Ele destaca que essa proposta também foi discutida durante a gestão de Dilma Rousseff (PT), em meio ao julgamento do impeachment da ex-presidente.

“No caso de Dilma, isso voltou a discussão para que ela tivesse um foro. No caso do Bolsonaro isso, mais uma vez, volta à tona. A PEC é antiga, todas as vezes que vai terminando o mandato de um presidente, especialmente um presidente que tenha problemas jurídicos, essa proposta volta à tona.”

Por fim, Miranda aborda a questão da tendência de criminalização da política na América Latina, observada não apenas no Brasil, mas em outros países, como Peru e Argentina.
Ele aponta que “essa tendência é uma constante no continente latino-americano, e é reflexo de alguns fatores”.

“Quando há polarização, os ânimos ficam exaltados. E, infelizmente, as pessoas não tratam os políticos como representantes, e a gente vê isso bastante nas eleições aqui. As pessoas torcem para os políticos. Então, isso acaba gerando muito mais uma interpretação passional que uma interpretação racional. Isso reverbera em tudo o que a gente tem vivido na última década no Brasil.”

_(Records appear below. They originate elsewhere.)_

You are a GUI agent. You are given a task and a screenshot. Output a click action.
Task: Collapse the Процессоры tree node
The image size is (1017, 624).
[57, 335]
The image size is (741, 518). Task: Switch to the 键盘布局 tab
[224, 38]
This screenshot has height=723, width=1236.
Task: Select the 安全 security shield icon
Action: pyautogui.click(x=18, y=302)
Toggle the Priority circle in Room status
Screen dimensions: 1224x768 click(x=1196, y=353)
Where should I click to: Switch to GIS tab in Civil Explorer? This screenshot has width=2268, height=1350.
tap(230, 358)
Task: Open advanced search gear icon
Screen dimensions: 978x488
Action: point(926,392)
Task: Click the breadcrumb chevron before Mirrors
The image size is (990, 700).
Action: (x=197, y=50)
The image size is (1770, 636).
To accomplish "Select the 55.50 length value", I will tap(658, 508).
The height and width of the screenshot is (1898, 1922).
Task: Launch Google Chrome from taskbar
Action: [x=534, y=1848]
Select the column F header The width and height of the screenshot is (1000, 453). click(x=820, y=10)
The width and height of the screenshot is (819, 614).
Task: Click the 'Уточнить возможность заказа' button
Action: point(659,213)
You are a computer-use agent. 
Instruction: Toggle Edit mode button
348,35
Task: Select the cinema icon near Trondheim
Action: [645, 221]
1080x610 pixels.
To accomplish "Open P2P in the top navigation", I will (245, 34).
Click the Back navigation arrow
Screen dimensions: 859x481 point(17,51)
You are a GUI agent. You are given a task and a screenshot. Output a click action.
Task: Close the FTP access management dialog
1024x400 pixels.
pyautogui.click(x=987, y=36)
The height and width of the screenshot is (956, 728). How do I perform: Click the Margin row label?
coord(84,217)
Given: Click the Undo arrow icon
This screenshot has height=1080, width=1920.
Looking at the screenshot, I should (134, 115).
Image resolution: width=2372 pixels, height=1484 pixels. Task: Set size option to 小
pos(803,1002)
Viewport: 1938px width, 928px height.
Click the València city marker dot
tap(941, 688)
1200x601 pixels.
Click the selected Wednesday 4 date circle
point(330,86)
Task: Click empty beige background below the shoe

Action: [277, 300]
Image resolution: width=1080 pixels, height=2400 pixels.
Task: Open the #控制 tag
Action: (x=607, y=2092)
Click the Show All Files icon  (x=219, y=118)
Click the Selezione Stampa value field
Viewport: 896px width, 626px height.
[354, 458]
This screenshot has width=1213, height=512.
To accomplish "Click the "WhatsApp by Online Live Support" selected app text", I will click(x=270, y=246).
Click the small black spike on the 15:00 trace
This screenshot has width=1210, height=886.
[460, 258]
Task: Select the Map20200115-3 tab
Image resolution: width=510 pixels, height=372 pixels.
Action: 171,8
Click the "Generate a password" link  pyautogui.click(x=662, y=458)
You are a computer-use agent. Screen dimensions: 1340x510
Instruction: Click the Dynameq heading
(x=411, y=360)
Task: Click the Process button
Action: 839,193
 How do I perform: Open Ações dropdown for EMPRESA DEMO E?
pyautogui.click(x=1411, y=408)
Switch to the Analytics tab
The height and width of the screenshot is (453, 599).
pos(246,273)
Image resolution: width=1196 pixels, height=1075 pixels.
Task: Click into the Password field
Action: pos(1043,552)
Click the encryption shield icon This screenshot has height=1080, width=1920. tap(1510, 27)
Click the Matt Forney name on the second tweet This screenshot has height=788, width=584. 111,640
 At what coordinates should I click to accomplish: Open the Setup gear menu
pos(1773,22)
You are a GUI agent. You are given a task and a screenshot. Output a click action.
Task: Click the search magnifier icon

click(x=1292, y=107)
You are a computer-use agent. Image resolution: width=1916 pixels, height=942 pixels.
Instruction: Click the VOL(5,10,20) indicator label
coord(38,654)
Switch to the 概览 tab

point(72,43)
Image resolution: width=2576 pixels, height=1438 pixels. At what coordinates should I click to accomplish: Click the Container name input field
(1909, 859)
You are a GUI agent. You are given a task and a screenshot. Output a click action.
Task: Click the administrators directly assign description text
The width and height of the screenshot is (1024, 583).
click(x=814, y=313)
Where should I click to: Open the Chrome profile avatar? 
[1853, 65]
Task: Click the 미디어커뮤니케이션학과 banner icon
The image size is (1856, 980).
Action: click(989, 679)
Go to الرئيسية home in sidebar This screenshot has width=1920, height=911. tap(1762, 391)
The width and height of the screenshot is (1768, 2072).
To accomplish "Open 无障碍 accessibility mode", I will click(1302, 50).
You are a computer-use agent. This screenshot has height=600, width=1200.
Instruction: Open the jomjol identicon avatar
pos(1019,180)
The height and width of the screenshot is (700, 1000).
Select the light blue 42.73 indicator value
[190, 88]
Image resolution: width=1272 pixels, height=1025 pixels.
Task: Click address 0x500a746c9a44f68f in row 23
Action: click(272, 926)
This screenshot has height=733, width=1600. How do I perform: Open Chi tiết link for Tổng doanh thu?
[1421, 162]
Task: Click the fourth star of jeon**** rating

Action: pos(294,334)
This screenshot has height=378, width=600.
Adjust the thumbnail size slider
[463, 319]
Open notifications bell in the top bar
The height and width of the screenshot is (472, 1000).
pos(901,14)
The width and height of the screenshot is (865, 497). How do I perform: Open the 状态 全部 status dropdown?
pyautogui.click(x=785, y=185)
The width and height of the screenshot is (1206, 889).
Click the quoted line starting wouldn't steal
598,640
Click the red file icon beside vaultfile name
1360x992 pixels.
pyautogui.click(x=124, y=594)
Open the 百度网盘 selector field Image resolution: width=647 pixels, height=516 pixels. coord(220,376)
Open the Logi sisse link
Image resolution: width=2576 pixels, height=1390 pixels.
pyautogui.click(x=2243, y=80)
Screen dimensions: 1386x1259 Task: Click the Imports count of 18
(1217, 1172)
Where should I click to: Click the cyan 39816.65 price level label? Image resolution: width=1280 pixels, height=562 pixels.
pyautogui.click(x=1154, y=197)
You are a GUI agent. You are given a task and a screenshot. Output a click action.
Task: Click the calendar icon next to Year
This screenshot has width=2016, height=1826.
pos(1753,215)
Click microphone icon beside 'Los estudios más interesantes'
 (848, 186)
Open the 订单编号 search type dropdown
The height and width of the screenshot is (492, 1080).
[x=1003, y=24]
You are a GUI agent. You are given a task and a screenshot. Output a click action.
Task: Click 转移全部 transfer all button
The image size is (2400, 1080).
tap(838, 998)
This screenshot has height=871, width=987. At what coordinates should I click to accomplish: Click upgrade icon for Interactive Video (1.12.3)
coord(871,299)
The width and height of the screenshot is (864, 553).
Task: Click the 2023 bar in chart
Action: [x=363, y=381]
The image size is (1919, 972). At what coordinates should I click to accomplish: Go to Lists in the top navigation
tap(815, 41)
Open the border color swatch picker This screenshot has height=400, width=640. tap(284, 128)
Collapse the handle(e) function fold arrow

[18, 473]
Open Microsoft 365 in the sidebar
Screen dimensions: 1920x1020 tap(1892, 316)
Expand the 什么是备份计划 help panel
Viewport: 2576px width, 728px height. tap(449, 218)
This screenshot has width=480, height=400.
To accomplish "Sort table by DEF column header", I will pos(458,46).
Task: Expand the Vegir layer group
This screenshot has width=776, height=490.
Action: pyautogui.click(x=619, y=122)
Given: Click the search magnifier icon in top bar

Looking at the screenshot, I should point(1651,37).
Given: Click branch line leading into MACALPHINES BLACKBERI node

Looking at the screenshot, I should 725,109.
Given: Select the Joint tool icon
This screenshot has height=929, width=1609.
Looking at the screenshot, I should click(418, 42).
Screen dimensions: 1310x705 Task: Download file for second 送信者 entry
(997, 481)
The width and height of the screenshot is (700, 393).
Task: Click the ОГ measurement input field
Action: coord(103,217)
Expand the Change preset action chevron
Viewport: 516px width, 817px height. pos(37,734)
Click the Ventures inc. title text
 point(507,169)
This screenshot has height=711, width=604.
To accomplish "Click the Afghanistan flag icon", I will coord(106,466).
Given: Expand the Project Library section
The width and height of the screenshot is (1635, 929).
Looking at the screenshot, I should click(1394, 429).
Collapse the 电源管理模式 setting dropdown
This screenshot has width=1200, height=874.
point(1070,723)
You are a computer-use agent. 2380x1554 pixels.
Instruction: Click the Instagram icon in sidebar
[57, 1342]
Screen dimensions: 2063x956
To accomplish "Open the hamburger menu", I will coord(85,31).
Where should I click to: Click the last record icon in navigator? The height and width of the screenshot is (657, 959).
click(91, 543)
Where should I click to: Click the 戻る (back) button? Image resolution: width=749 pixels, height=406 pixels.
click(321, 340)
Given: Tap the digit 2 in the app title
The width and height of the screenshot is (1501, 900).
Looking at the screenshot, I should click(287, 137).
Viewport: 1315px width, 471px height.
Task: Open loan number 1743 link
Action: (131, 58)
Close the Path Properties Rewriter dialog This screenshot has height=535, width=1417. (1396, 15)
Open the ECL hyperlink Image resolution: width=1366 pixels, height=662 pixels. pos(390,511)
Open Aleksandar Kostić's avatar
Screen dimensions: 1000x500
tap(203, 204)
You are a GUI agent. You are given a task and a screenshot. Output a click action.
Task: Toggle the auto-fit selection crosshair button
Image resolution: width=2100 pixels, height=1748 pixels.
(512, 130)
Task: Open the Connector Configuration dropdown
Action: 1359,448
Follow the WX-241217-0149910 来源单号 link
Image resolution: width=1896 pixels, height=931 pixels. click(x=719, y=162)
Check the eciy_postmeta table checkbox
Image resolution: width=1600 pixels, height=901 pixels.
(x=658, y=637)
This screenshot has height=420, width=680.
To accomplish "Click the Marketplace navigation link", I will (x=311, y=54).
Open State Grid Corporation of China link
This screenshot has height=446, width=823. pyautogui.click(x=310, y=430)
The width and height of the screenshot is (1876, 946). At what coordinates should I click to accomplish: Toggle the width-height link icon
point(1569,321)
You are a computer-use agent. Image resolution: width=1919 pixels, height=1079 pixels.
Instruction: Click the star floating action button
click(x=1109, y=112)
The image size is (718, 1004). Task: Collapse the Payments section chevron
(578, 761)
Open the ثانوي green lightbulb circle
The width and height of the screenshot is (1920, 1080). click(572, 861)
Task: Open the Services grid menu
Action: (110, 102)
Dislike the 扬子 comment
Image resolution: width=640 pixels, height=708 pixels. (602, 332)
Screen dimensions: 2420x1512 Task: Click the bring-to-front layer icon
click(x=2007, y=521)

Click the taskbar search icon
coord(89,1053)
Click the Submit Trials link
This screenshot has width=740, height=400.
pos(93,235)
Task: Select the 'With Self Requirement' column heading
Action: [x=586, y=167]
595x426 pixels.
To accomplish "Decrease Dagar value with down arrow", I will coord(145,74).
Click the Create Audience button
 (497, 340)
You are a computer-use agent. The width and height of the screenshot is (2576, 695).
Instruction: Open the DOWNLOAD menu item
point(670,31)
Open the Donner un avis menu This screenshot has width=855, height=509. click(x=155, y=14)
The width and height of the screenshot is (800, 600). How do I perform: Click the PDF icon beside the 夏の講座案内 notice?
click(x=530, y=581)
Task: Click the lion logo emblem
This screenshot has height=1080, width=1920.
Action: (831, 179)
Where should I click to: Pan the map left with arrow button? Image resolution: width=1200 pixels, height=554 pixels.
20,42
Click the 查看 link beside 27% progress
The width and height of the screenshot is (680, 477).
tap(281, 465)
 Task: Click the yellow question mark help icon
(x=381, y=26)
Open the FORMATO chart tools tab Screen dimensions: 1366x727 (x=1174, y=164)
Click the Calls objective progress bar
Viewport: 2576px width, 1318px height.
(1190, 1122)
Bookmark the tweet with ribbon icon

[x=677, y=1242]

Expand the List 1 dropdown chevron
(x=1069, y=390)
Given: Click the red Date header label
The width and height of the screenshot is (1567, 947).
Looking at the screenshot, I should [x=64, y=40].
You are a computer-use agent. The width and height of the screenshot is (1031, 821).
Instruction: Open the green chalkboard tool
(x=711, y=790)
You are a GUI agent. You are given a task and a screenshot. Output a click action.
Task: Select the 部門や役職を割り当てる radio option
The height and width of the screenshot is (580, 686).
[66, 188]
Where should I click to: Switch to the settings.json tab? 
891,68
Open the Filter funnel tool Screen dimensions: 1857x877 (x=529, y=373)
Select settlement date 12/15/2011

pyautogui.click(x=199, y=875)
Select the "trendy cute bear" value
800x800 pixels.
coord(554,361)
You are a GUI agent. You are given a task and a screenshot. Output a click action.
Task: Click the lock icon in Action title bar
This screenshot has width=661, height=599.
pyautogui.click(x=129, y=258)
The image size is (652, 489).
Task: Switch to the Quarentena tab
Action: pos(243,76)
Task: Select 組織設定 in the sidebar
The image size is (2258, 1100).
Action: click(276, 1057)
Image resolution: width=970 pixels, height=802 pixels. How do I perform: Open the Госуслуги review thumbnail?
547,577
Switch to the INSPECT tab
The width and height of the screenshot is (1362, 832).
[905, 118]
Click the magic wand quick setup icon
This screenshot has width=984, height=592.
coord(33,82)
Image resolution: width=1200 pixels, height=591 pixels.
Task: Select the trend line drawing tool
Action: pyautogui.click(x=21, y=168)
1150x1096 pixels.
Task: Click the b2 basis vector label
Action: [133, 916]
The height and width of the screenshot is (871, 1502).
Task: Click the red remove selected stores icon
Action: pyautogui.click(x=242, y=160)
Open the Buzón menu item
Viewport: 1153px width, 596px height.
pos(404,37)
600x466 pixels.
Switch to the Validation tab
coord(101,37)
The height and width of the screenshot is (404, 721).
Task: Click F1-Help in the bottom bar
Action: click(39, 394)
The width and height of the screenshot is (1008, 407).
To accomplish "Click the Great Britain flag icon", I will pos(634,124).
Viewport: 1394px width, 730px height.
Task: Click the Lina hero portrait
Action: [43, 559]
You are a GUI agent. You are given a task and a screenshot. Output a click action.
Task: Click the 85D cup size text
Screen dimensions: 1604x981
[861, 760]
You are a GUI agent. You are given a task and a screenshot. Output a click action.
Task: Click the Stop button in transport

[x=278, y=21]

Questionado se essa tendência pode ter sido desencadeada pela operação Lava Jato, que resultou na prisão de Luiz Inácio Lula da Silva (PT), em 2018, Miranda diz que “as circunstâncias de Lula e Bolsonaro são diferentes”.
“Lula foi condenado e depois o processo foi anulado. Então, é uma forma de absolvição. Mas o crime imputado a ele foi corrupção, que é um crime grave, obviamente, mas envolve circunstâncias inerentes ao mandato. Bolsonaro é acusado de crime contra o Estado Democrático de Direito, crimes contra a saúde pública, especialmente por conta da pandemia. São crimes tão graves quanto e envolvem vidas que foram ceifadas por conta disso. A ambos são imputados crimes? Sim. Mas é necessário que façamos uma distinção das circunstâncias, das peculiaridades e da gravidade de cada um dos crimes.”